Invitations to the private, secret sale were reportedly extended discreetly. Attendees were ushered through a back entrance, away from the main corridors, and guided directly to a trading floor where remaining stock of intimates was offered at reduced prices. The atmosphere suggested a tightly controlled event, not advertised to the general public, with access limited to a curated group of shoppers.
Among shoppers present, reactions varied. One mall patron criticized the arrangement, viewing it as a contradiction in the brand’s stated position. He contrasted Victoria’s Secret’s public stance of having left the Russian market with the willingness to take money from customers while signs of ongoing withdrawal remained unclear to some observers.
By the end of May, Victoria’s Secret confirmed its full exit from Russia, citing persistent economic, logistical, and commercial instability as the reasons behind the decision. The company stated that continuing to operate seven franchised stores and maintaining online sales would not be feasible under the current conditions, and that online operations would not be resumed.
The brand had earlier announced a suspension in March 2022. Official communications at that time indicated a temporary halt to online shopping as of 15:30 Moscow time on March 9, and the closure of all Victoria’s Secret retail stores from 22:00 that same day. The company suggested this pause was necessary in response to rapidly changing circumstances within the market.
These developments come amid broader industry chatter, with some observers noting strategic shifts among global fashion and beauty brands operating in Russia. In parallel coverage, recent reports have highlighted how parent groups in the luxury and apparel sectors are recalibrating their footprint in response to local economic pressures, sanctions, and changing consumer behavior. While Victoria’s Secret chose to exit, other brands have re-evaluated store networks and distribution strategies to balance risk with potential market opportunities.
For Canadian and American audiences tracking international retail moves, the situation underscores the caution that multinational brands must exercise when navigating sanctions, supply chain challenges, and consumer sentiment in volatile regions. Analysts caution that withdrawal announcements do not always erase a brand’s presence in the public consciousness, as past campaigns, catalogs, and regional collaborations can continue to influence consumer perceptions long after official store closures. In this context, the Moscow event highlights how private sales and limited-access gatherings can arise as interim channels for brand visibility, even after formal exits have been announced.
In related developments, industry commentary has occasionally connected such exits to broader market strategies. While Victoria’s Secret has publicly stated its exit from Russia, other luxury and fashion houses have announced expansions or adjustments in different regions, suggesting a complex, region-by-region approach to brand stewardship that weighs local demand against geopolitical and economic headwinds.

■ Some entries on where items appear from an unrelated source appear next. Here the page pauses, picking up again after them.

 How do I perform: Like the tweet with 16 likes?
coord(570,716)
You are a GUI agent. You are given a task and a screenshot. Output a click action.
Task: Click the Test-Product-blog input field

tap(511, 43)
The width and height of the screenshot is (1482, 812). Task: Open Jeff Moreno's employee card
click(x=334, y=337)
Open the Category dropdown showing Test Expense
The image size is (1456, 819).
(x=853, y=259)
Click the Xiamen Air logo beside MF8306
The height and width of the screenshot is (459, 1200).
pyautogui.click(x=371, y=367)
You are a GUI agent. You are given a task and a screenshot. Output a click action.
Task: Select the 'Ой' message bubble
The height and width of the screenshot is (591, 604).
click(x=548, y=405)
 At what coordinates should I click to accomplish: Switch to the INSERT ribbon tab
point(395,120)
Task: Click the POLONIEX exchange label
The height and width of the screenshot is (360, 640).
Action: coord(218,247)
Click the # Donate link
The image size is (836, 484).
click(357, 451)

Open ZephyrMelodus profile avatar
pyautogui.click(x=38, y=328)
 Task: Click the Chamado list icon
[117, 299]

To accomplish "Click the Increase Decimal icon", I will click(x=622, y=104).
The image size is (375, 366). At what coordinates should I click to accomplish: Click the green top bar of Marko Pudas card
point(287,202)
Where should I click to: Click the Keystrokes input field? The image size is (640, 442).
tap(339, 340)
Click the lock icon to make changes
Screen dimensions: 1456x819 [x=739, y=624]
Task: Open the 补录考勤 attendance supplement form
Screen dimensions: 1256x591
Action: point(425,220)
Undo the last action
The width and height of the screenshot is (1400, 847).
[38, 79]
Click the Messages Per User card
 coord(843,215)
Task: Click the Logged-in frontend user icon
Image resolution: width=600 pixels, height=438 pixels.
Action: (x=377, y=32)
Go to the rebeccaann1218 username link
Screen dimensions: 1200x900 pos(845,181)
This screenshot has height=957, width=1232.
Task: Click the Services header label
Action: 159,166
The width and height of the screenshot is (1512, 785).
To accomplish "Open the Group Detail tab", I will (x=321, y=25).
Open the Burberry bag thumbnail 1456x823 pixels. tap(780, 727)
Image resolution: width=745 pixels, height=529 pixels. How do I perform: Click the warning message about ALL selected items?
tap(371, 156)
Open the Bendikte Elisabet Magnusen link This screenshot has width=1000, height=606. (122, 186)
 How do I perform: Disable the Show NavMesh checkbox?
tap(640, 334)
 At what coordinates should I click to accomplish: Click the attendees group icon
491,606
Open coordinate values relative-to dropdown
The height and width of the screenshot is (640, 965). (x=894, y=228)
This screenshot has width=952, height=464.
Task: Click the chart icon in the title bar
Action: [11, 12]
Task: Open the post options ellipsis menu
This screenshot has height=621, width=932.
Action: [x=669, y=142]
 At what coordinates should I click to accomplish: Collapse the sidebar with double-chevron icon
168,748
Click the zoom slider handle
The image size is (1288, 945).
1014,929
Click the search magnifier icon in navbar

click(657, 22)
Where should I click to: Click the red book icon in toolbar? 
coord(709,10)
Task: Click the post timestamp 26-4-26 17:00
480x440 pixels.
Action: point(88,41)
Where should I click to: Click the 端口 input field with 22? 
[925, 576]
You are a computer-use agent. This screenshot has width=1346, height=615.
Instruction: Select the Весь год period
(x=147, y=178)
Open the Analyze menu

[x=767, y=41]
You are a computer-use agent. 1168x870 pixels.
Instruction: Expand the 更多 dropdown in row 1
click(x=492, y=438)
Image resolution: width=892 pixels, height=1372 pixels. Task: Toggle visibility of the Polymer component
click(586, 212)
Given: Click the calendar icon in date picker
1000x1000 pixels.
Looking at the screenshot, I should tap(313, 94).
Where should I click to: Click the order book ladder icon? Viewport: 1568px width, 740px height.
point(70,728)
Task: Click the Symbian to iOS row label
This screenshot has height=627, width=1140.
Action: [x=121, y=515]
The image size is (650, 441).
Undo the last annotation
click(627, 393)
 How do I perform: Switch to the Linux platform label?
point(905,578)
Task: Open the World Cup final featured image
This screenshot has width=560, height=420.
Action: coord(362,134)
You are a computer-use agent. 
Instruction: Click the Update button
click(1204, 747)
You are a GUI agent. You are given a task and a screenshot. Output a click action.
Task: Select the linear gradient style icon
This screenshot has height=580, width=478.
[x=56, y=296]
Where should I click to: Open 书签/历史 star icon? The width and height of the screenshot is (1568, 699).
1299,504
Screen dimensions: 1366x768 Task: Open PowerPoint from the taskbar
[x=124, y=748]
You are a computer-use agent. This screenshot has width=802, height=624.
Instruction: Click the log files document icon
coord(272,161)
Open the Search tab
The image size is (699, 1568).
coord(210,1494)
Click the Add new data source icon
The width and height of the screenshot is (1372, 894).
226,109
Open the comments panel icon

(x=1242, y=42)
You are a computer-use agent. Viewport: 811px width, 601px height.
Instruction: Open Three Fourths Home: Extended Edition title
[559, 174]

Overall, the episode reflects the ongoing tension between corporate exit decisions and consumer access to brand products. It raises questions about how much remaining merchandise can be absorbed by non-traditional channels and how brands communicate with markets that have shown both strong demand and strong regulatory constraints. As the retail landscape continues to evolve, observers will watch for further disclosures about how these strategic recalibrations unfold across Europe, the Americas, and beyond.